_TO DO_
**a)** In the news article about the IIHM Young Chef Olympiad, participants from how many countries competed?
**b)** Shorten the paragraph of the news article about the IIHM Young Chef Olympiad that begins "A young chef from England" to a single brief sentence that keeps its main facts.
PASSAGE PROVIDED section start
Young chef from London overcomes last-minute glitch, wins IIHM Olympiad
Telegraph | 11 February 2025
A young chef from England whose blender broke down in the middle of a fish preparation for the final round of a culinary contest was still able to work his way around and emerge the winner among participants from 50 countries.
“In life, problems come unannounced and one has to find a way around it,” said Kamran Taylor, a day after he returned to London.
Taylor was the champion at the 11th edition of IIHM International Young Chef Olympiad (YCO) in Calcutta on Saturday.
The 18-year-old who works as a commis in a restaurant in London will graduate in July from Westminister Capital City College, said his goal was to work in as many places as he can but aspires to own a restaurant one day.
“A competition like this prepares you for life. If things go wrong midway, one should be able to think and try to fix it instead of fretting,” said Taylor.
He recalled that the blender stopped working about an hour into the final round. This was after he had completed filleting the fish.
PASSAGE PROVIDED section end
RECORDED INFORMATION section start
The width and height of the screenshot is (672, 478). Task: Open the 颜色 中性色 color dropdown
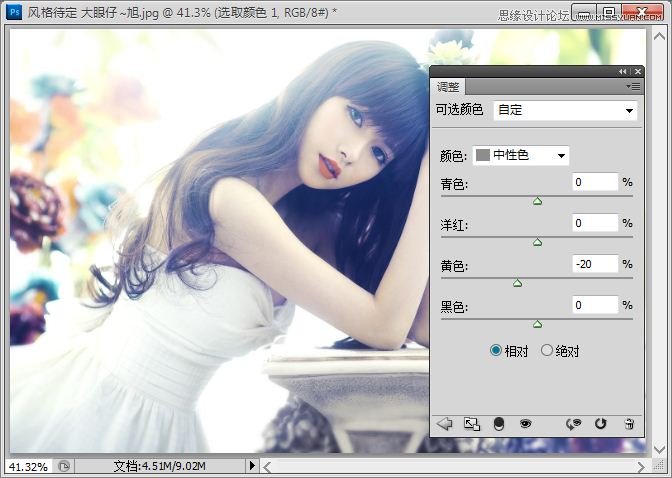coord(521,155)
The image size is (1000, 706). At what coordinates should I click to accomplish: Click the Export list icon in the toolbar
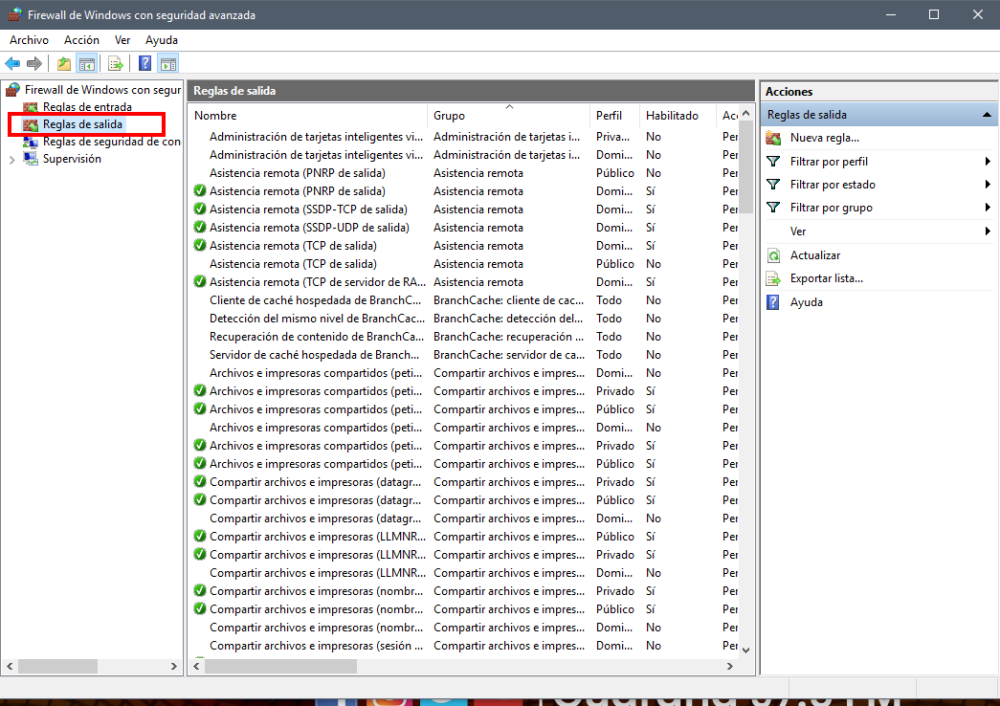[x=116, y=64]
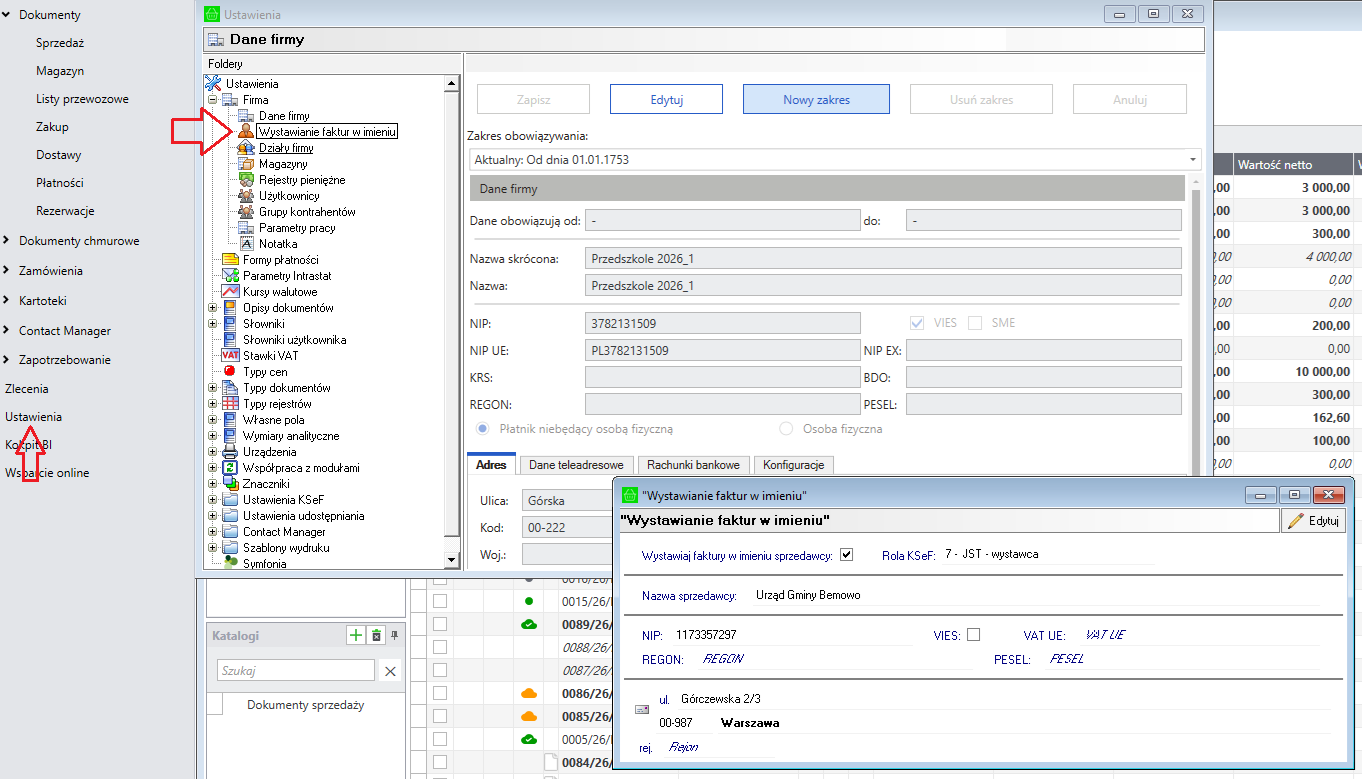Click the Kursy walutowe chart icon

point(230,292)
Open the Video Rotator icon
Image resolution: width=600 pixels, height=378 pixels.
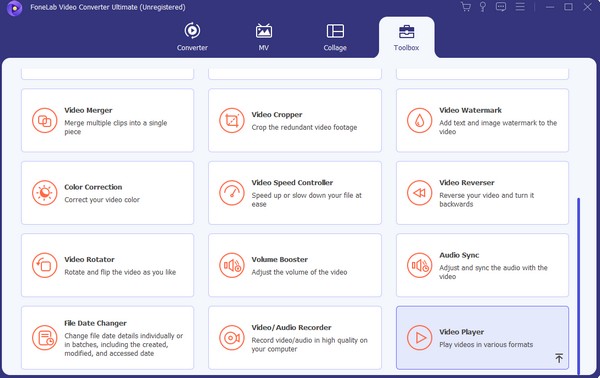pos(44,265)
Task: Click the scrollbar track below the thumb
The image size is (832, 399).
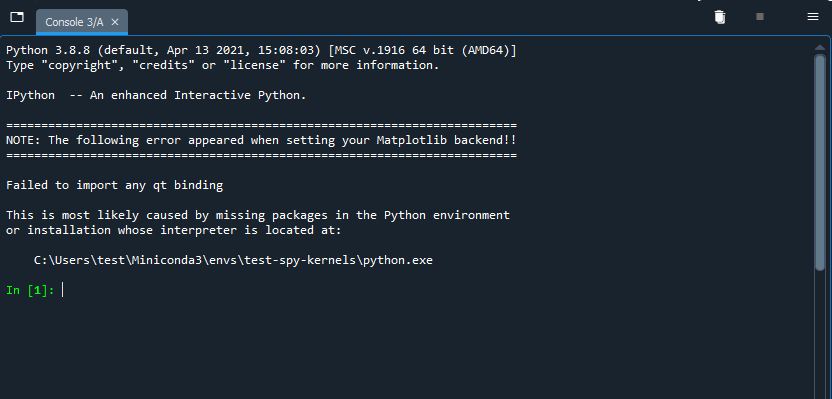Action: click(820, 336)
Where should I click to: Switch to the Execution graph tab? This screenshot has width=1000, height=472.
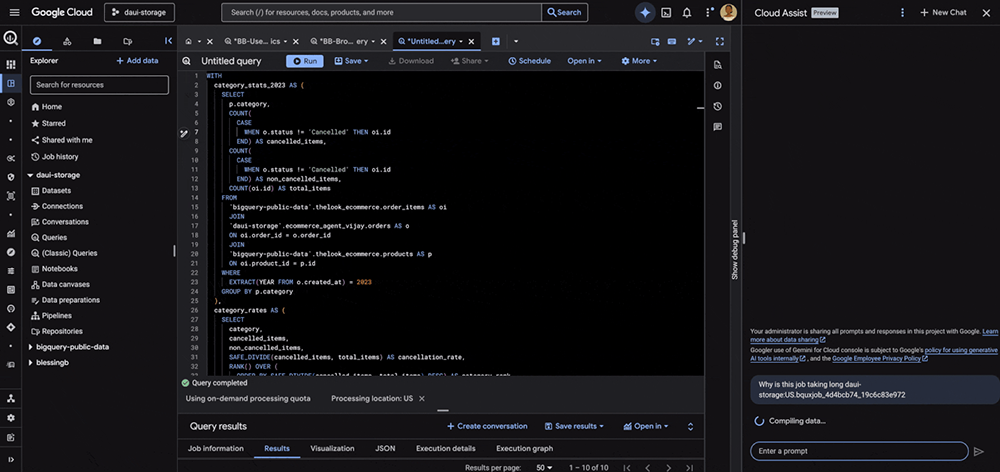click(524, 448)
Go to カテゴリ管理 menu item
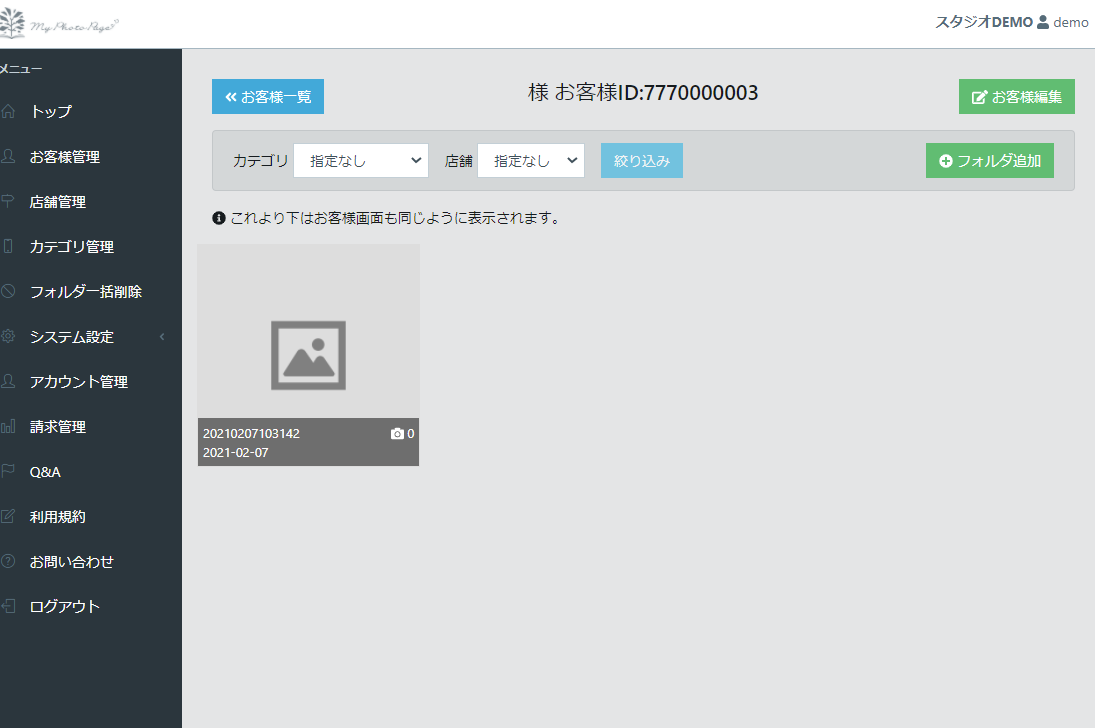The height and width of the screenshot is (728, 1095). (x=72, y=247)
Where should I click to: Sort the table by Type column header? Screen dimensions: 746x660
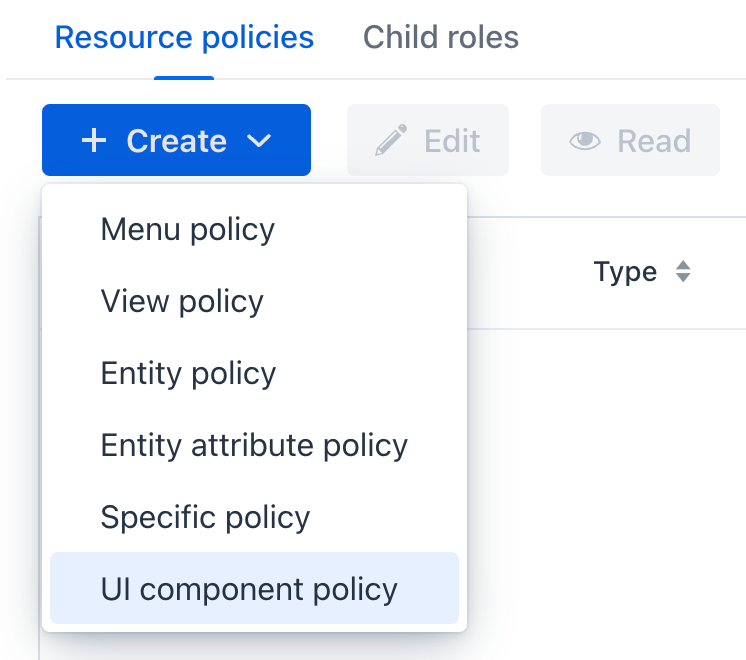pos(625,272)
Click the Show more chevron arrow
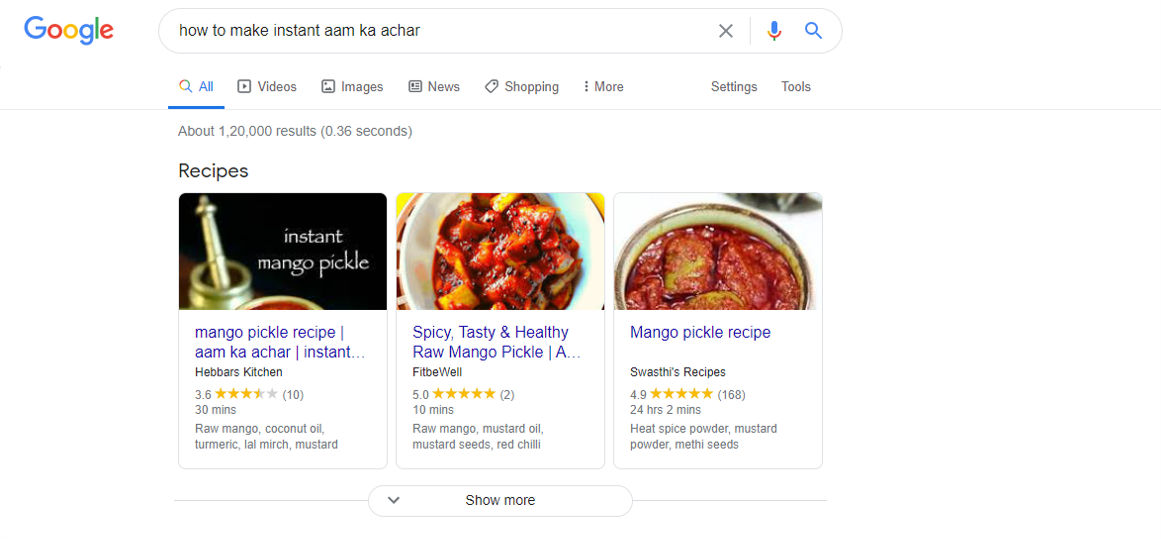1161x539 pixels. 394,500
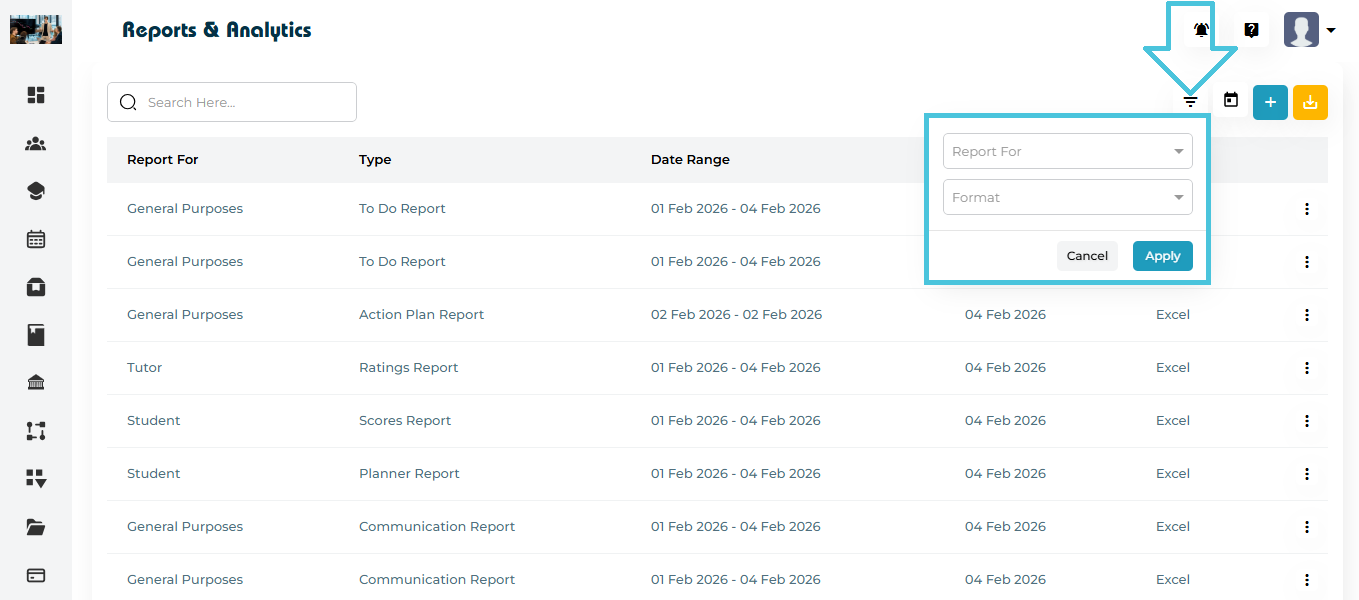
RECORDED INFORMATION section end
_ANSWERS TO THE TASKS_
**a)** 50 countries

**b)** A young English chef won a culinary contest against participants from 50 countries, even though his blender broke down while he was preparing fish in the final round.